Probably the best optometrist in the portland metro area - ****, all of Oregon - is Dr. Noles. Just ask the Blazers! Dr. Noles was the team eye doctor for most of the organization's history. (Paul Allen is still trying to get him back ;))

I like to think of him as one of the best-kept secrets of the area as well as one of the most interesting people I know. He used to work out of a small office next to washington square, but now has an office in a ritzy lake oswego neighborhood. Dont let that put you off tho, he is super nice and very very good at what he does. Visiting his office is a blast because he always has some crazy story to tell about his time with the blazers, army, or other world travels. Highly recommended.

<broken link removed>


No way! I work in this building, thanks!
 
I'd been wearing glasses since I was 10 years old and ended up having cataract surgery on both eyes two years ago. Best thing I've ever done. Now I just wear reading glasses and don't need glasses at all for driving or normal vision. My distance vision isn't perfect, but good enough to where I'm in no hurry about getting contacts again. It literrally changed my life.
 
The bad news is that your eyesight will probably keep changing in that direction for another 20 years, requiring new prescriptions. It doesn't happen overnight.

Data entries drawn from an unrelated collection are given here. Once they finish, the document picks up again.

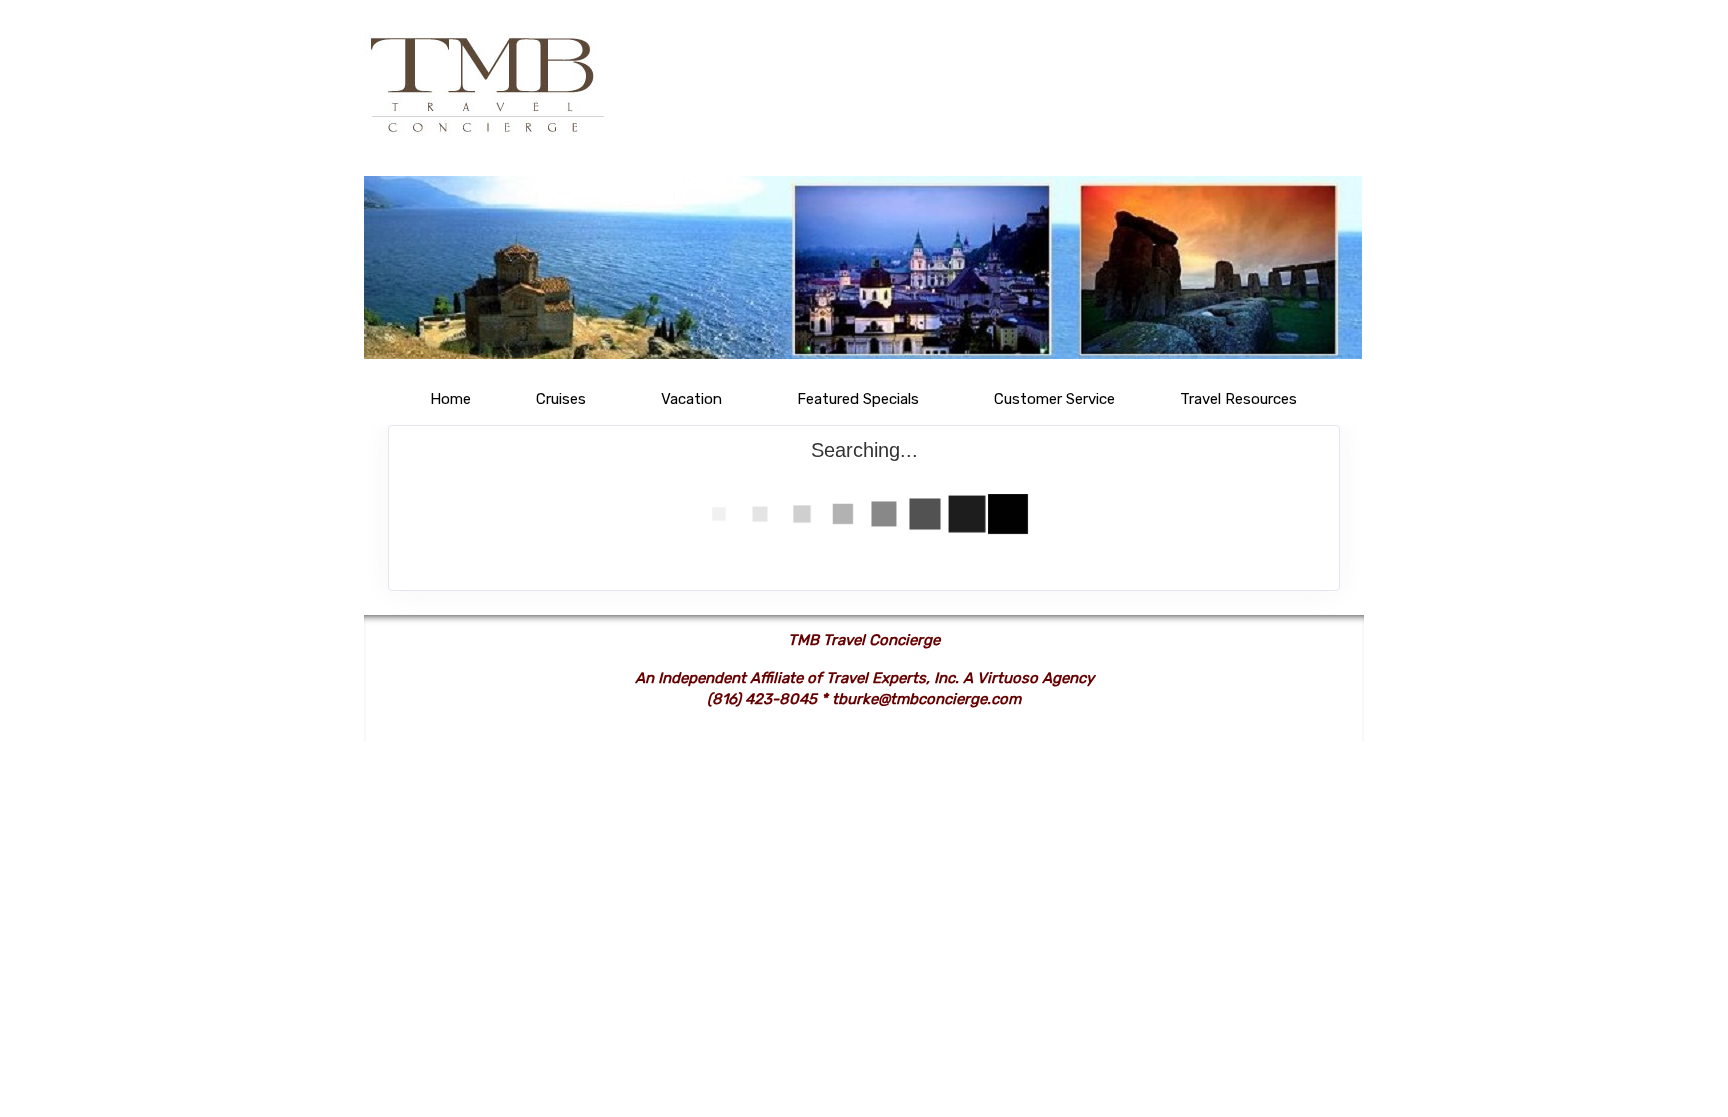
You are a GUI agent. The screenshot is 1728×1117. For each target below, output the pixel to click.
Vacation (691, 399)
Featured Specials (858, 399)
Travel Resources (1238, 399)
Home (450, 399)
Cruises (561, 399)
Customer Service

Once your eyes stabilize, you can have lasik surgery. Mine is what they call monovision. My right (dominant) eye is 20/20. My left eye is 20/60 - slightly nearsighted - deliberately. That means I can see at distance and also see closeup. Since vision is "additive" in the brain, I don't notice that one eye is always slightly blurry. I see better now than I did as a kid and no glasses needed.
 
Ok guys,

I'm only 37, but when your eyes go from 20-10 to 20-15 to 20-20 inside of 4yrs...and now I think they are worse than that.

Anyone know of a good eyedoc anywhere from Albany to Portland?

Symptoms: Eyes are getting tired real quick. Doesn't matter whether it's both eyes open or one eye closed. Saturday I was at the range with my AR15 and things were managable at 25yds. Front sight in focus, rear sight "ok", target "ok". At 100yds. front sight "ok", rear sight "poor", target a blurry blob.

I don't know any good eye docs, but that is exactly how mine started to go. At about 36 it was 20/10, 20/15, 20/20 and now (at 42) 20/30 and hard to focus. I now have a set of glasses that helps, but they are wanting to put me in bifocals next. Really sucks.
 
I would like to say thanks for the "IN" sight, but I don't look forward to getting older.

Well getting older is better than the alternative... I know what ya mean though. I was born 9 weeks early and due to the oxygen that I recieved as an infant my eye sight has been a problem my entire life. I am near sighted but without my glasses I cant read the words Im typing on the computer. My eye sight has started to stabalize and I am working on getting laser surgery.
 
As a semi-relevant side note, in Russia, one is actually required to pass an examination by an eye doctor before they're allowed to own a gun.

...A ton of other restrictions apply as well.
 
As a semi-relevant side note, in Russia, one is actually required to pass an examination by an eye doctor before they're allowed to own a gun.

...A ton of other restrictions apply as well.

Then again, I bet bribing the clerk for a gun license there costs less than a CHL does here.
 
Then again, I bet bribing the clerk for a gun license there costs less than a CHL does here.

Oh, you'd think so, but it's more complicated than that! You also have to get a criminal and psychological background check, provide evidence that you have a secure, lockable way to store the gun in your home, you must also be an active member of an officially recognized hunting club if it's a long gun, so that's either a lot of paperwork and hoop-jumping or bribes really add up, and then you may run into the misfortune that somewhere in the process is an honest and ethical person and you'll get declined. In practice, I believe most people do get declined. Handgun ownership isn't allowed at all, except by those who were given one as an award for military service.

But now we're straying from the topic at hand. To bring it all back, I guess, be glad that here the eye doctors can help you see well enough to shoot, rather than deciding whether or not you get that right at all.